Com piada sem graça, cercadinho de Bolsonaro dá errado pela primeira vez

Rodrigo Ratier

05/03/2020 04h00

— Qual vai ser a pergunta?

— O presidente Bolsonaro que pediu para você distribuir banana?

— Não vem com esse papo, não. Foi ideia minha. Isso aqui se chama humorista. Qual a próxima pergunta? Ninguém tem pergunta? Não tem pergunta, não? Que é que houve? Não tem pergunta? Ah, não tem pergunta mesmo? Ué, mas não tem pergunta? Não tem outra pergunta lá? Não tem mesmo, não?

Conhecido como Carioca, o humorista Márvio Lúcio fez ontem uma participação especial na sitcom "Cercadinho de Bolsonaro", estrelada e distribuída pelo próprio presidente. Gravada com claque ao vivo, a série tem como premissa distribuir ofensas à imprensa e garantir holofotes para seu protagonista, que assim garante o controle do noticiário. Apesar do enredo repetitivo ainda dar pontos no Ibope, a trama já apresenta sinais de desgaste. Ontem, pela primeira vez, o roteiro não funcionou — como se vê na íntegra compartilhada no Twitter presidencial sob o título "Bolsonabo no Alvorada!":

A audiência sabe que está diante de uma chanchada. Com a palhaçada, o gênero perdeu qualquer verniz de sofisticação: escancarou-se a farsa do cercadinho como forma de desviar a atenção de assuntos importantes que o mandatário não tem interesse ou preparo para abordar. A máscara tosca caiu de vez porque o tema de ontem era impossível de driblar: o raquítico crescimento de 1,1% do PIB em 2019, o menor em três anos. O assunto obviamente exigiria explicações. Coube a um presidente — no caso, o clone bufão — fornecê-las, a pedido do bufão oficial. O diálogo é surreal (minuto 4:59):

[Bolsonaro] — PIB? O que é que é PIB?

[Carioca] — Paulo Guedes, Paulo Guedes.

[Bolsonaro] — Posto Ipiranga.

[Carioca] — Posto Ipiranga, posto Ipiranga.

[Bolsonaro] — Outra pergunta.

[Carioca] — Outra pergunta, outra pergunta.

**Trechos dos registros:**
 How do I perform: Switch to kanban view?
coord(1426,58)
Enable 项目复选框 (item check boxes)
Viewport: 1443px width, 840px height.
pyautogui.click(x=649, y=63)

**Suas tarefas:**
1) Segundo a coluna sobre o cercadinho de Bolsonaro, por que a máscara tosca caiu de vez? Responda em até três frases.
2) Transcreva o trecho da coluna sobre o cercadinho de Bolsonaro que começa em "A audiência sabe" e termina em "Ipiranga, posto Ipiranga.".
3) Retome a coluna sobre o cercadinho de Bolsonaro a partir do ponto em que ela para.

**Respostas às tarefas:**
1) Porque o tema do dia era impossível de driblar: o crescimento de apenas 1,1% do PIB em 2019, o menor em três anos. O assunto obviamente exigiria explicações.

2)
A audiência sabe que está diante de uma chanchada. Com a palhaçada, o gênero perdeu qualquer verniz de sofisticação: escancarou-se a farsa do cercadinho como forma de desviar a atenção de assuntos importantes que o mandatário não tem interesse ou preparo para abordar. A máscara tosca caiu de vez porque o tema de ontem era impossível de driblar: o raquítico crescimento de 1,1% do PIB em 2019, o menor em três anos. O assunto obviamente exigiria explicações. Coube a um presidente — no caso, o clone bufão — fornecê-las, a pedido do bufão oficial. O diálogo é surreal (minuto 4:59):

[Bolsonaro] — PIB? O que é que é PIB?

[Carioca] — Paulo Guedes, Paulo Guedes.

[Bolsonaro] — Posto Ipiranga.

[Carioca] — Posto Ipiranga, posto Ipiranga.

3)
A direção da tragicomédia também já não se preocupa em disfarçar que o casting obedece a conveniências. Carioca chegou acompanhado de Fabio Wajngarten, chefe da Secretaria Especial de Comunicação Social (Secom). Seu papel no elenco é simples de entender: ele é a personificação do conflito de interesses, operando nos dois lados do balcão. Numa ponta, decide para onde vai a verba publicitária do governo — emissoras de TV, por exemplo. De outro, como principal sócio de uma empresa de consultoria, recebe dinheiro das mesmas TVs que ele contrata na Secom. 

Bolsonaro de mentirinha é a mais nova estrela da Record, canal atendido pela firma de Wajngarten. A participação da emissora de Edir Macedo no bolo publicitário da União na TV aberta saltou de 26% para 42% entre 2017 e 2019. Outra coirmã, o SBT, cliente do chefe da Secom até 2019, ampliou sua fatia de 25% para 41%. Nomes e siglas acabaram confundindo Bolsonaro na hora de explicar à claque qual das emissoras amigas transmitiria sua participação como coadjuvante de esquete humorística (minuto 5:46):

SBT? SBT? Record! Domingo Espetacular!

A grande falha de continuidade, porém, veio pela recusa dos "escadas" em preparar a piada para o palhaço. Diante dos jornalistas, Márvio Lúcio tenta distribuir bananas. Ninguém pega. Em seguida, pede que lhe façam perguntas. Recebe apenas uma, indagando se a palhaçada era ordem de Bolsonaro. Responde atravessado e espera que venham outras. Não vêm: alguns jornalistas dão as costas, e o que se segue é o constrangedor monólogo que abre esse texto. Falando sozinho, o humorista tenta brincar com os microfones, saúda a CNN Brasil, ameaça ir embora. O embaraço é tão evidente que nem mesmo a sempre zelosa claque se dispõe a rir. Carioca sente na pele que não existe humor "a favor". A graça é, por definição, do contra, adversária do poder. 

Pela primeira vez, ainda timidamente, os profissionais da imprensa recusam fazer parte do circo presidencial. Não há mais perguntas nem para o humorista nem para o presidente. Referência incontornável da sociologia, o alemão Norbert Elias (1897-1990) analisa as relações de poder com a noção de "força relativa": "Quem tem maior potencial de reter aquilo de que o outro necessita? Quem, por consequência, está mais ou menos dependente do outro? Quem, portanto, tem que se submeter ou se adaptar mais às exigências do outro?". Desse ponto de vista, não existe dominação absoluta. Os dominados guardam sua dose de poder, e também são capazes de reagir. Prenúncio de turning point? Fim de temporada para o cercadinho? Que venham os próximos capítulos.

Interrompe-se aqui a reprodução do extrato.